Although regular overtime continued, third-party insourcing became increasingly common.
The framework on which this worked was a dynamic purchasing system introduced by the HSE.
This allowed hospitals operating a non-recurring initiative to conduct a mini-competition open to providers on the dynamic purchasing system.
A multimillion-euro private industry was about to develop inside the country’s public hospital system.
[ The Irish Times view on hospital waiting lists: Straining to stand stillOpens in new window ]
There were concerns about insourcing from early on. But they were mainly behind the scenes. Officially, the initiatives were working, particularly in bringing down the length of time people had to wait. Donnelly told the Cabinet last November that since September 2021, there had been a 58.5 per cent reduction in the number of patients waiting over 12 months, equating to over 169,000 people.
But in the background, there were concerns.
In recent weeks, The Irish Times received documents which suggested that within Children’s Health Ireland (CHI), the group that runs children’s hospitals in Dublin, there had been particular unease about insourcing.
CHI paid €5.66 million to EHF 29 between 2023 and March 2025. It ceased insourcing initiatives in June.
However, some in the health system maintain that concerns existed more widely and the documents represented attempts to rehabilitate the image of CHI in the wake of recent controversies.
But nonetheless, CHI seems to have pursued its concerns about insourcing, albeit in private, including a meeting with the Health Service Executive in June 2023.
Children’s Health Ireland said in a statement that its board “raised concerns regarding the concept of insourcing and the potential conflict of interest for staff, with HSE colleagues on several occasions”.
The HSE said that in 2023, a meeting was convened between it and Children’s Health Ireland representatives, including members of the CHI board, to discuss the provision and use of insourcing.
“CHI expressed concerns at the meeting, which were shared by the HSE. It was agreed that insourcing was necessary as a short-term measure to address waiting list backlogs,” the HSE said in a statement.
Children’s Health Ireland said it reiterated its concerns on foot of a HSE memorandum (on insourcing) issued in February 2024 but agreed to continue with the initiative “in view of the challenges to patient waiting times and with HSE assurance”.
The HSE did not say whether it had alerted its board or the Department of Health to the concerns raised by Children’s Health Ireland.
However, within the HSE internal auditors began looking at insourcing arrangements in 2023 and early 2024.
In September 2024 The Irish Times reported auditors had found that two companies which received more than €1.5 million between them at University Hospital Limerick without a competitive procurement process were owned or part-owned by employees.
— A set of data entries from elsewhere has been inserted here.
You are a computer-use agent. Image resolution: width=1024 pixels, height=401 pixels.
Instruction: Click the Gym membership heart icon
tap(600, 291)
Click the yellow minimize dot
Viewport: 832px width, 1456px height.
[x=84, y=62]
Over recent weeks more controversies emerged involving CHI, Beaumont Hospital and Naas in Kildare.
[ Beaumont Hospital has NTPF waiting list funding suspended Opens in new window ]
At the end of June HSE chief Bernard Gloster urged Minister for Health Jennifer Carroll MacNeill to phase out insourcing within a year. He said 83 serving or former health staff were acting as directors in 148 companies providing insourcing and outsourcing arrangements.
Carroll MacNeill is expected to decide on the future of the multimillion-euro insourcing industry within the next few weeks.